__TEXTO EXTRAÍDO__.
──────────
Al acabar este libro, uno puede entender sin dificultad cómo Churchill, que vivió las dos guerras mundiales, tenía como propósito inicial arrasar literalmente toda Alemania, hasta dejarla en condiciones idénticas a la época pre-industrial, incapacitada para erigirse nuevamente en potencia mundial. La venganza cedió su turno a la realpolitik de la guerra fría, y Alemania fue una de las más beneficiadas por el plan Marshall, hasta el punto de que nunca se firmaron tratados de paz entre aliados y alemanes, por lo que éstos nunca hicieron frente a las responsabilidades de la guerra. Desde entonces, Alemania ha renunciado en la práctica (voluntaria o impuestamente) a ser una potencia militar, lo cual no ha impedido que las sucesivas generaciones de alemanes carguen con el peso de la culpa heredada de sus antepasados.
──────────
__EXTRACTO DEL LISTADO__.
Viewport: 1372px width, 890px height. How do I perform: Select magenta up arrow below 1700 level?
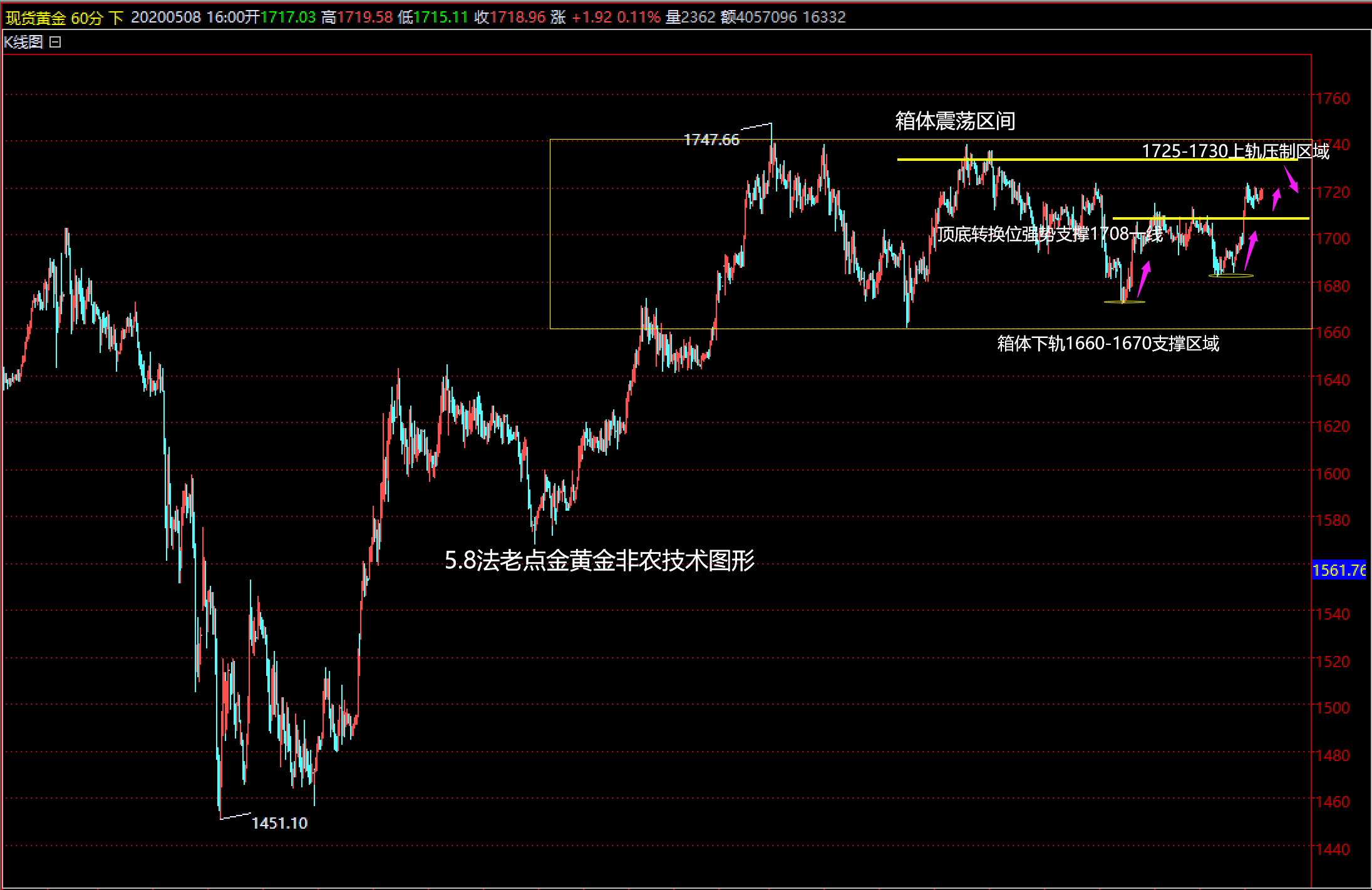[x=1251, y=249]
──────────
__TAREAS PROPUESTAS__.
1. Según el texto extraído, ¿de qué plan fue Alemania una de las más beneficiadas durante la guerra fría?
2. Resume el texto extraído en dos oraciones.

__RESPUESTAS DEL EJERCICIO__.
1. Del plan Marshall.

2. Churchill se proponía inicialmente arrasar Alemania hasta dejarla en condiciones pre-industriales, pero la realpolitik de la guerra fría desplazó a la venganza. Alemania se benefició del plan Marshall sin firmar tratados de paz ni afrontar las responsabilidades de la guerra, y desde entonces ha renunciado en la práctica a ser potencia militar, aunque sus sucesivas generaciones cargan con la culpa heredada.